So what is this big data thingy?
Big data has become a hot topic lately. The people who deal with it (“data scientists”) have become much in demand by companies wanting to find important business insight in amongst their sales data, twitter mentions and blogposts.
Which confuses three different concepts.
- Big Data is defined as the processing of data that’s larger than your computer system can store and process at once. It doesn’t matter so much where the data is from – it’s more important that it’s too huge to handle with ‘normal’ processing methods.
- Social media mining looks for patterns in the posts, tweets, feeds, questions, comments et al that people leave all over the Internet. It’s a logical consequence of Web 2.0, that idea that we could not only read what people put on their websites, but contribute our thoughts etc to it too.
- Data analysis looks for patterns in any data. It doesn’t have to be big data (though it might be), and it doesn’t have to come from Internet use (although it might be that too). It’s just data, and the tools that have been used to understand meaning and find insights in data still apply.
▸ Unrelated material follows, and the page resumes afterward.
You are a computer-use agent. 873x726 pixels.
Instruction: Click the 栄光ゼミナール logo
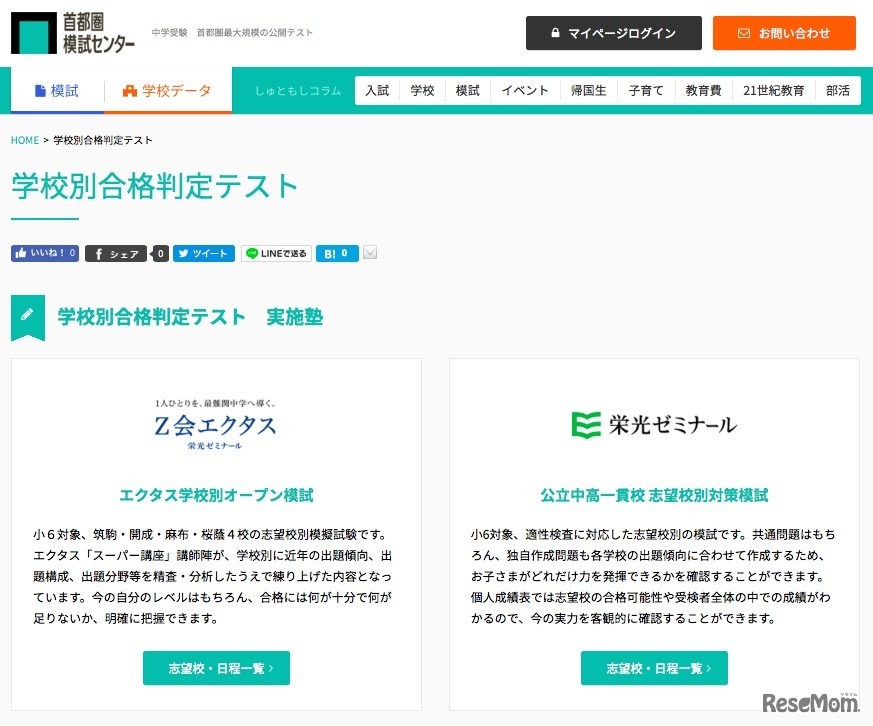654,423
The data scientists have a saying “everything old is new again”, and it’s lovely to see a whole new generation discover Bayesian analysis and graphs as though they were shiny new super-exciting concepts.
So what are the data scientists trying to do here, and why is it special?
Well first, a lot of data scientists are working on Internet data. Which is why big data and Internet data often get confused: a collection of blogs, tweets etc can be seriously big – especially if you’re trying to collect and analyse all of them.
And they’re analyzing the data and using the results to help drive better business decisions. Yes, some people do this for fun or to help save the world, but mainly it’s popular because better decisions are worth money and those analysis results are big business differentiators.
Which is great until you realize that up ‘til now most of those decisions were made on data from inside the company. Nice, structured, controlled, and often quite clean (as in not too many mistakes) data, often stored in nice structured databases. Which is not how the Internet rolls. What data scientists often end up with is a mix of conventional structured data and data with high structural variance: data that looks kinda structured from a distance (time, tweeter, tweet for example) but has all sorts of unstructured stuff going on inside it. Sent from a mixture of conventional systems and devices. That companies often ask to be analysed in the same way they’re already analysing their structured data.nnSo, alongside the usual corporate data, we now have 3 new types of data that we can access and process: structured data stored in warehouses, unstructured internet-style data (blogs, tweets, sms) and streams of information.
Lets back up just a little. To do analysis, you need a question, some data and some tools (or techniques, if you will). It also helps to have someone who cares about the results, and it’s even better if they care enough to explain what’s important to them and why.
First, the question. Asking the right question is difficult, and often an art. Sometimes it’ll be obvious, sometimes it’ll come from staring at a subset of the data, sometimes the question will be given to you and you’ll have to hunt for the data to match. We’ll talk about the question later.
Handling the Data
So we have a question and some data. And if the data is big, this is where the Big Data part of the story comes in. If you suddenly find yourself with data that you can’t analyse (or possibly even read in) using the computing resources you have, then it’s big data and your choices (thank you Joseph Adler) are:
- Use less data. Do you really need all the data points that you have to make those business decisions (try reducing down to a statistically significant number of points, or reducing down to mostly the points that are important to you)? Do you really need all the variables you’ve collected (do a sensitivity analysis)? Are there repeats (e.g. twitter retweets) in your dataset (tidy it up)?
- Use a bigger computer. You’ll need to both store and process the data. “The cloud” is a generic term for storage that’s outside your home or office that you can still access from wherever you want (e.g. over the internet). Amazon Web Services is a prime example of this; other cloud storage includes Microsoft Azure (sql datastore), Cassandra (bigtable datastore), Buzz Data, Pachube (primarily storage for sensor outputs, a.k.a. the Internet of Things), Hive (data warehouse for Hadoop) and sharded databases.
- Use parallel processing across multiple computers. A popular process for this is map/reduce, which splits data into chunks that are each processed by a different machine. Places where map/reduce is available include Hadoop, which also has a higher-level language, Pig, that reduces down to map/reduce instructions.
- Get smart. Get lateral about the problem that you’re trying to solve (see any good statistics textbook for ideas).
And then we have the techniques part of the equation (sorry – couldn’t resist the pun). Again a post for later – there are many tools, packages and add-ons out there that make this part of the process easier.
Explaining the results
If you’re doing big data analysis, you’re doing it for a reason (or you really like fiddly complex tasks). And the reason is often to increase the knowledge or insight available to an end user. For this, we often use visualisations. Which is another post for later.